Work request: Starting with the line that has "This screenshot has width=976, height=922." and finishing with the line that has "Click the newsletter envelope icon", set down each line below exactly. Pictures are not copied.

Information section start

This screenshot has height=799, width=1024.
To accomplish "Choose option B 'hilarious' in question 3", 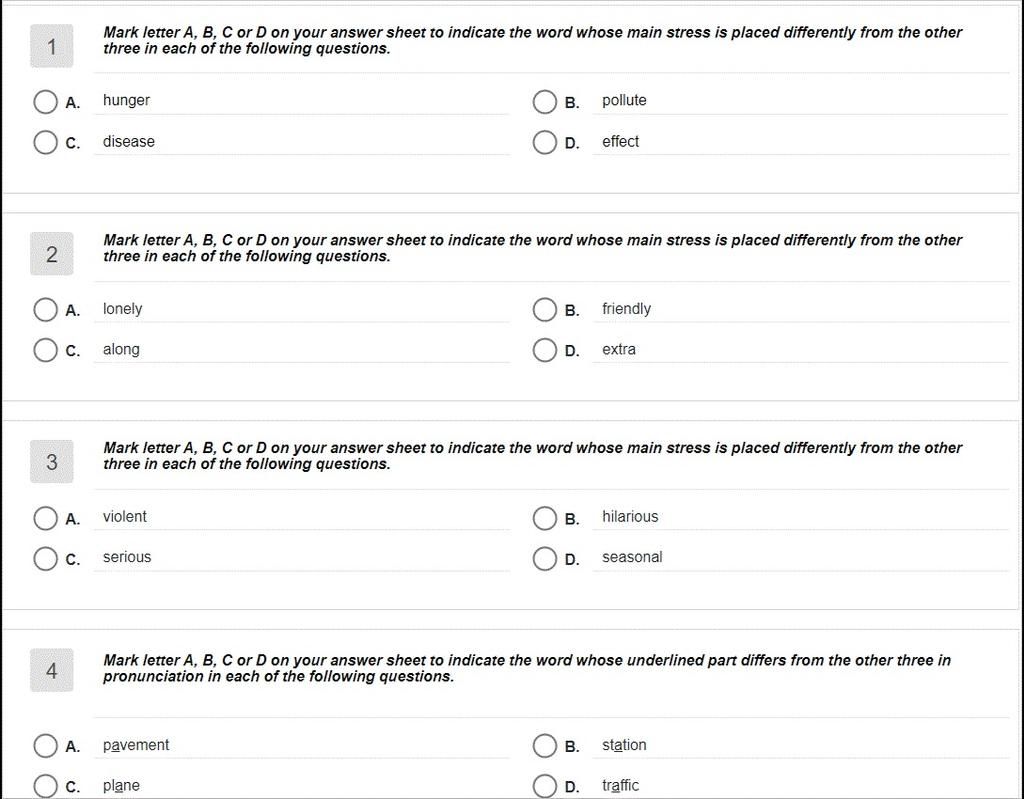I will coord(544,518).
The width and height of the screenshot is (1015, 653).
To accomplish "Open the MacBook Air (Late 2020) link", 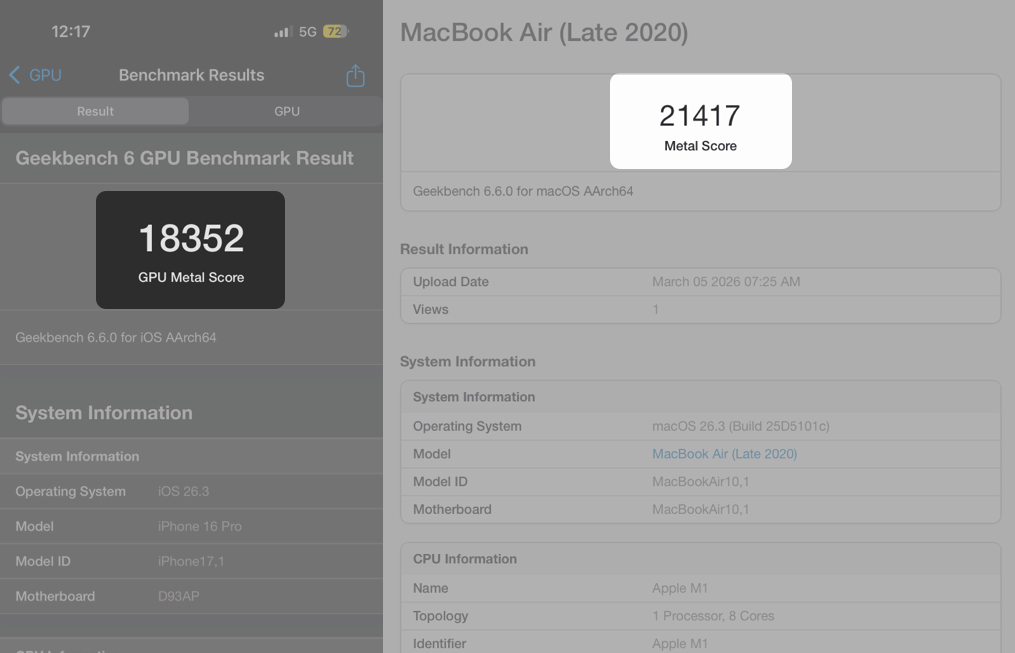I will [x=724, y=453].

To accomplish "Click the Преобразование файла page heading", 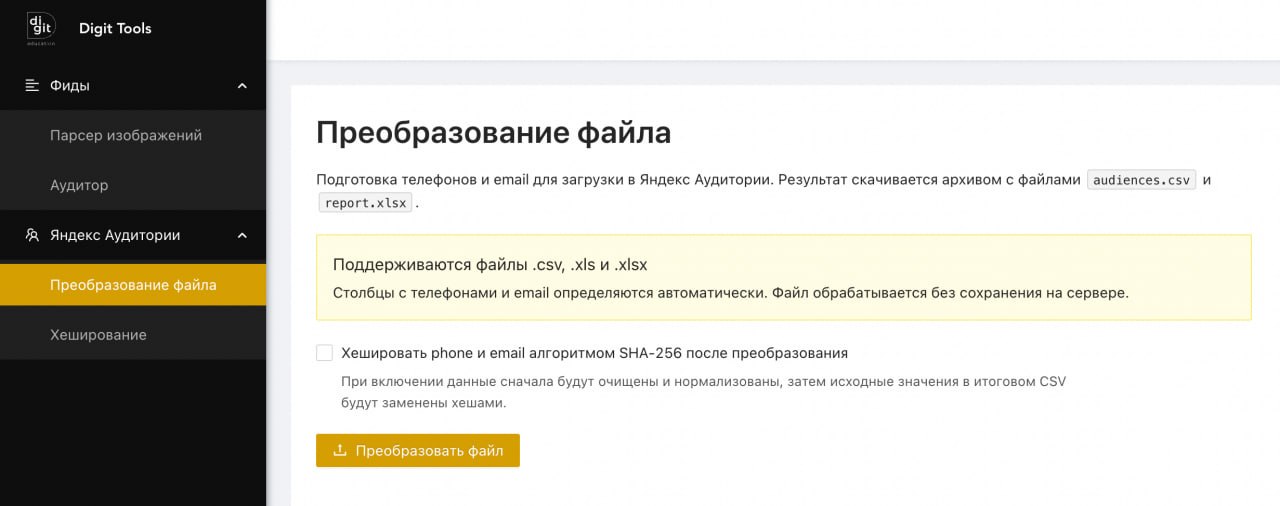I will 493,133.
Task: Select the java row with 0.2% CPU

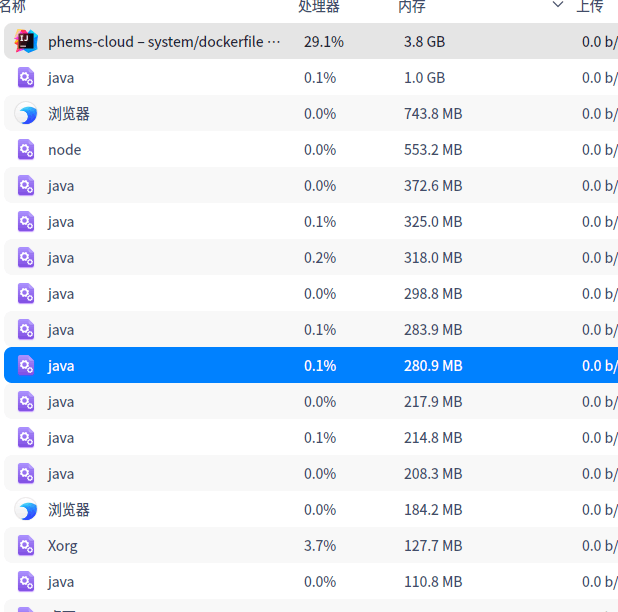Action: (61, 258)
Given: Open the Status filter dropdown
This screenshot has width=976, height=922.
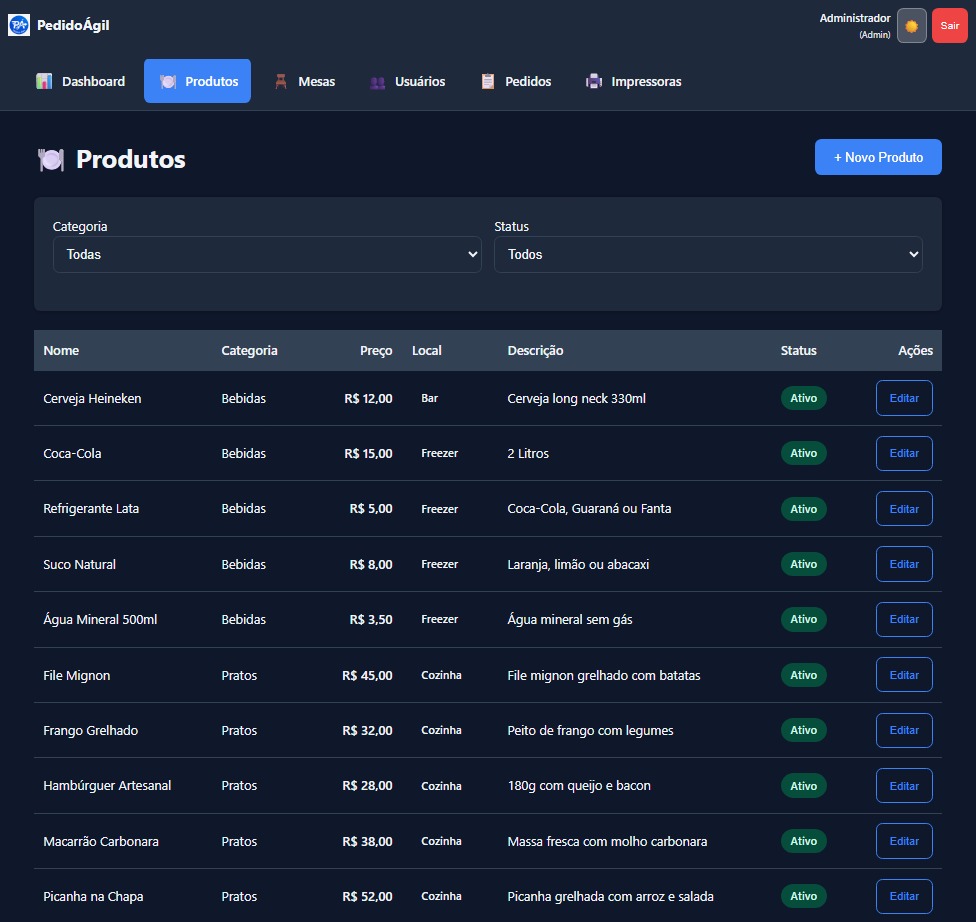Looking at the screenshot, I should point(708,254).
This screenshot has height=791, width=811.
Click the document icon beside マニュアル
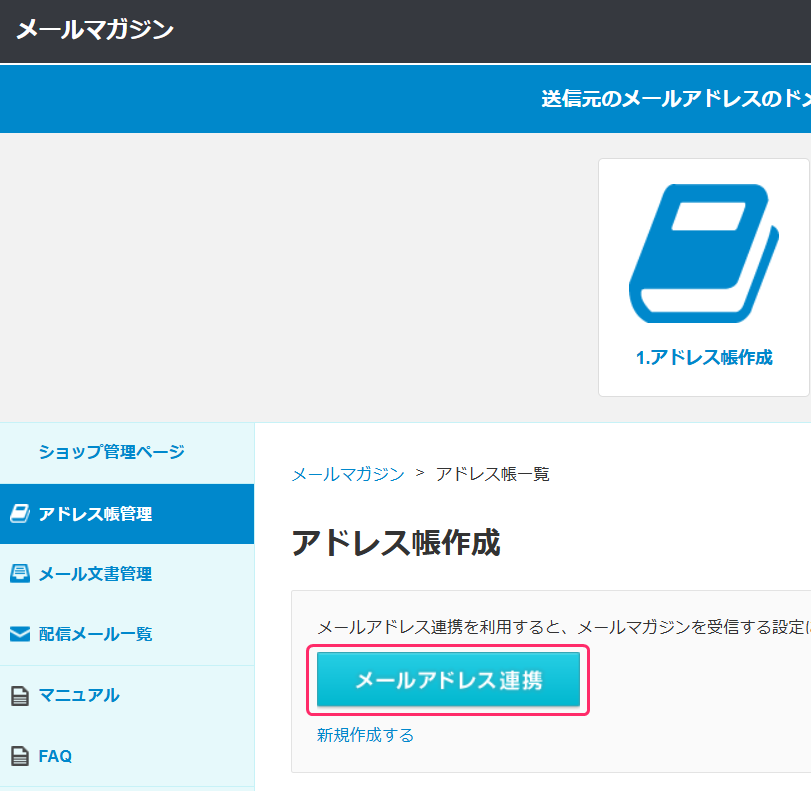click(19, 696)
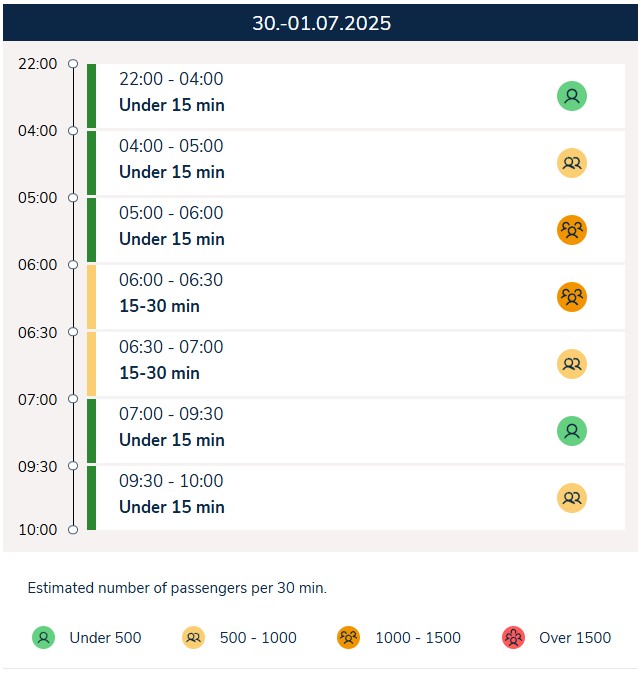Select the 06:30 timeline marker circle

point(73,332)
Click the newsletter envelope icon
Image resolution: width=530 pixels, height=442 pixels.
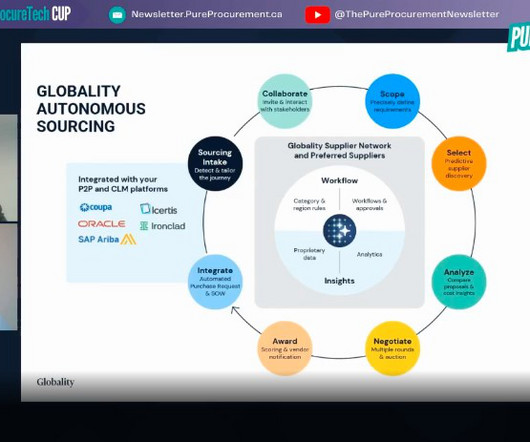[x=117, y=15]
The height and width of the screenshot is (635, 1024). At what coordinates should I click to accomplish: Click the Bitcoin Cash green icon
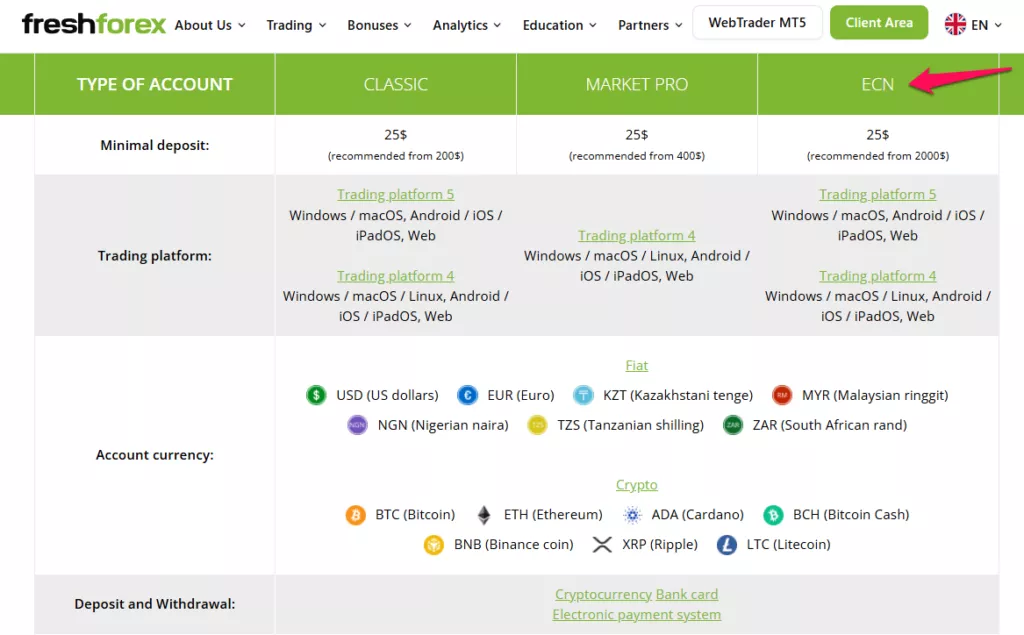tap(773, 515)
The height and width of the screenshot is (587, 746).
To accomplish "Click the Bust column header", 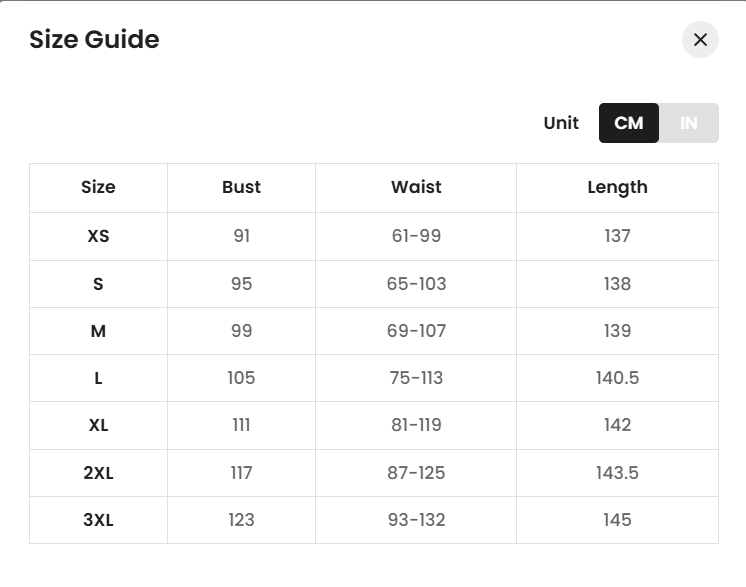I will tap(241, 187).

Information section end

Response below:
This screenshot has width=976, height=922.
Looking at the screenshot, I should point(708,254).
This screenshot has height=791, width=811.
Click the document icon beside マニュアル
click(19, 696)
Select the 06:30 timeline marker circle

point(73,332)
Click the newsletter envelope icon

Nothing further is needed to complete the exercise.